HCV-positive patients are more likely to develop severe arterial calcification, according to Fayed et al. This could be due to an increase in intact PTH, Ca X P product [14]. In this study, we discovered that eradicating HCV with DAA significantly impacted serum PO4, intact PTH, and FGF23, all of which were dramatically reduced. Also, despite no change in oral calcium over the research period, serum calcium increased significantly, implying that HCV eradication had a major influence on CKD-MBD. Chronic HCV infection can lead to a heightened immune reaction and activation leading to a chronic inflammatory state that can affect several systems [15], and HCV treatment with DAAs showed normalization of regulatory T-cell and other specific T- and B-cell populations [16]. Activated T cells and B cells secrete RANKL and other inflammatory cytokines such as TNFα and IL-17A that promote RANK expression on monocytes increasing the number of osteoclast precursors and thus of RANKL responsive cells capable of differentiating into osteoclasts [17], which enhance bone resorption and release excess phosphorus into the blood.
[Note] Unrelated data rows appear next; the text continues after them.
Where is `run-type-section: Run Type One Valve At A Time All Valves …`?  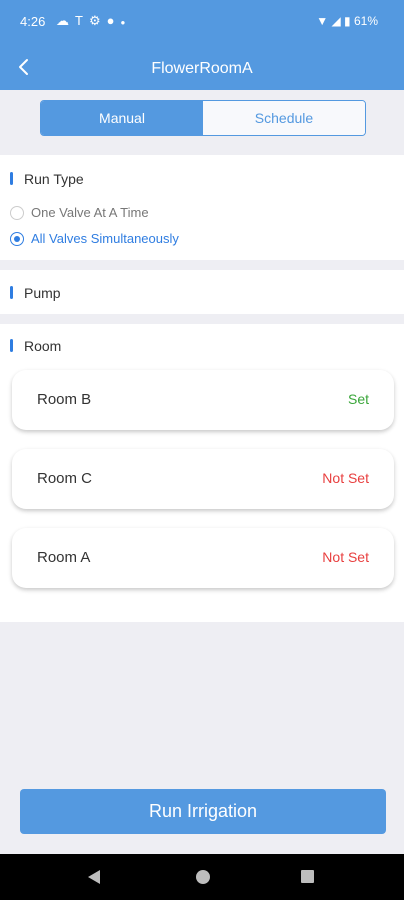 run-type-section: Run Type One Valve At A Time All Valves … is located at coordinates (202, 208).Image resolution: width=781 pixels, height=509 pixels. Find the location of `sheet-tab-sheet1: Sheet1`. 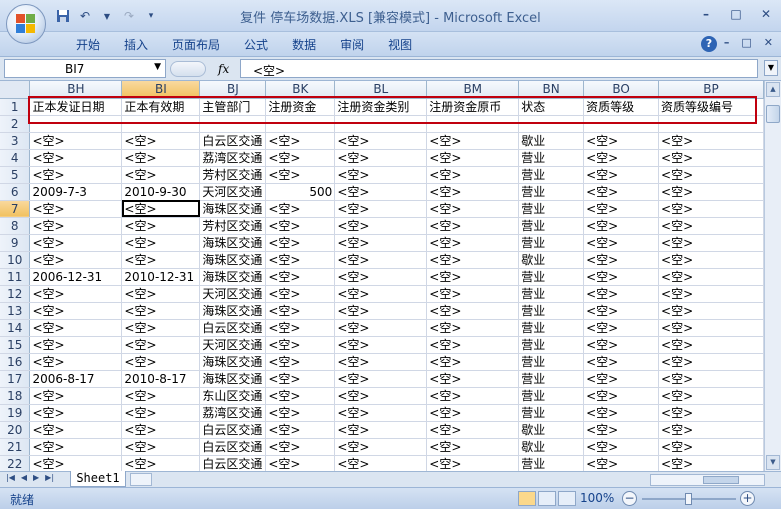

sheet-tab-sheet1: Sheet1 is located at coordinates (98, 479). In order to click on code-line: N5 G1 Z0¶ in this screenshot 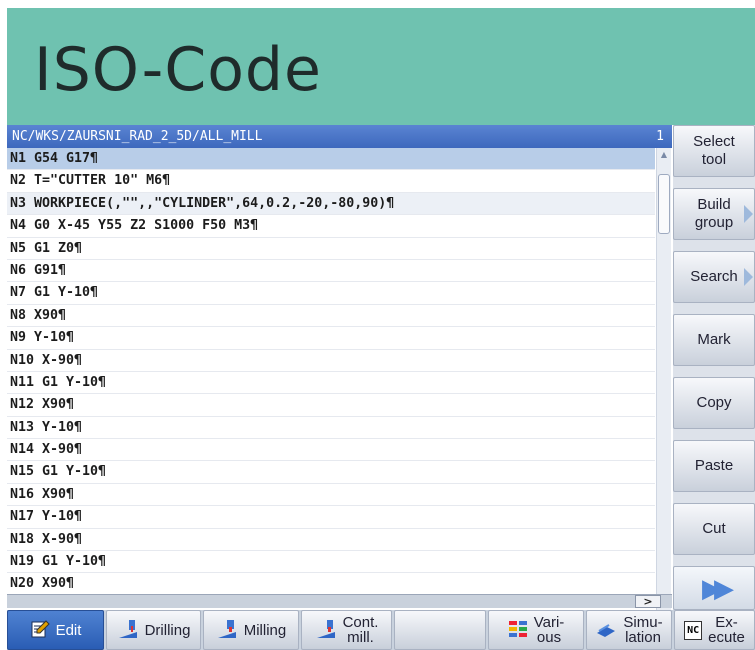, I will do `click(331, 249)`.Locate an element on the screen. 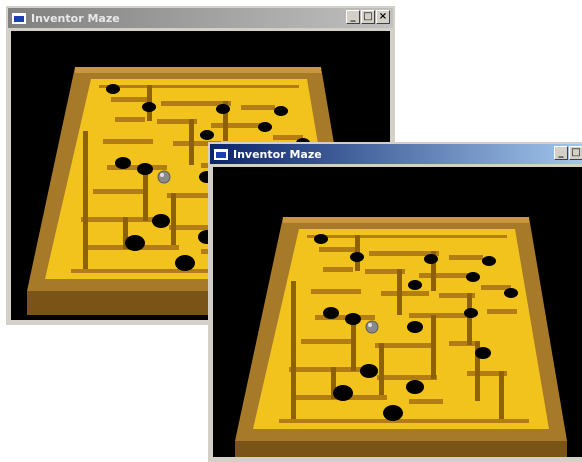 The height and width of the screenshot is (462, 582). close-button: × is located at coordinates (383, 17).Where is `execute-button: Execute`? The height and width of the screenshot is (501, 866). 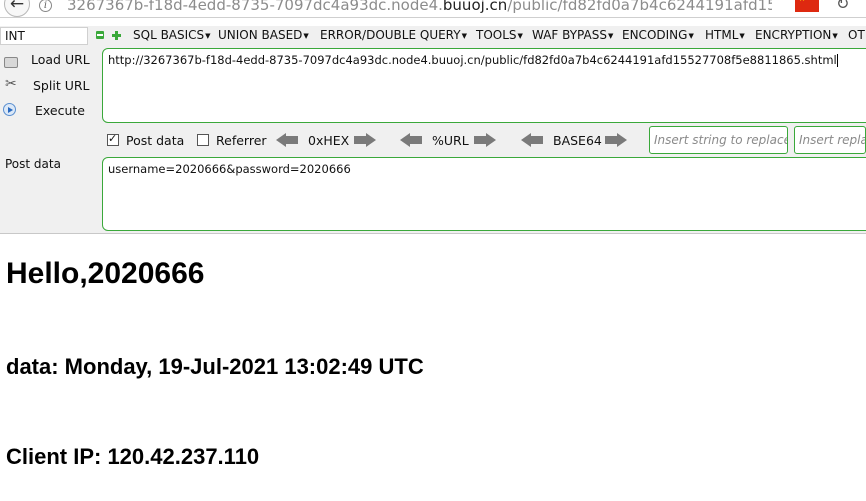
execute-button: Execute is located at coordinates (60, 110).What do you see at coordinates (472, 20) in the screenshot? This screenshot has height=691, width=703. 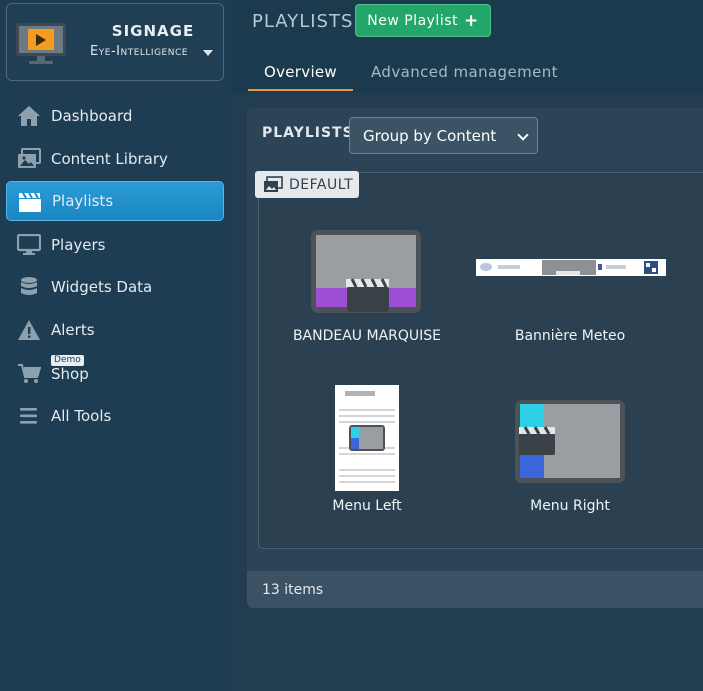 I see `plus-icon: +` at bounding box center [472, 20].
As known, hyperphosphatemia complexes serum calcium, decreasing the levels of ionized calcium and triggering the release of PTH, resulting in secondary hyperparathyroidism in CKD and ESRD. Also, FGF23 serum levels are reported to increase in CLD patients [18]. This may explain why increased PTH levels are negatively associated with secondary osteoporosis in these patients [19]. All the above-mentioned can speculate why HCV eradication using DAAs in hemodialysis patients improved bone-mineral parameters, including a dramatic decrease in serum phosphorus, intact PTH, and FGF23 with a significant increase in serum calcium.

Insulin resistance is linked to a variety of HCV-related problems. Hepatic fibrosis, steatosis, hepatocellular carcinoma, and antiviral therapy resistance can all be caused by HCV-related insulin resistance. Insulin resistance caused by HCV infection is thus a therapeutic target at any stage of infection. HCV interacts with the insulin signaling system by modulating normal cellular gene expression [20]. HCV infection is linked to a high prevalence of insulin resistance, as well as increased insulin and glucose levels in chronic hemodialysis patients [21]. The eradication of HCV in hemodialysis patients reduced peripheral insulin resistance as measured by a considerable drop in fasting insulin levels and HOMA-IR, according to our findings. Using a combination of sofosbuvir/ledipasvir and ribavirin for 12 weeks, Giacomo et al. investigated the effect of treating HCV patients with DAA on insulin resistance in non-diabetic patients who were not on dialysis and found an improvement in peripheral insulin sensitivity, but no difference in endogenous glucose production, lipolysis suppression, or substrate oxidation (22).

Conclusion

Eradication of HCV in hemodialysis patients with interferon-free direct acting antivirals showed a statistically significant impact on hemoglobin, ferritin level, bone-mineral parameters, FGF23, and improvement on peripheral insulin resistance and also reduction in subcutaneous Erythropoietin and IV iron requirements for correction of anemia in hemodialysis patients which may have an impact on national income.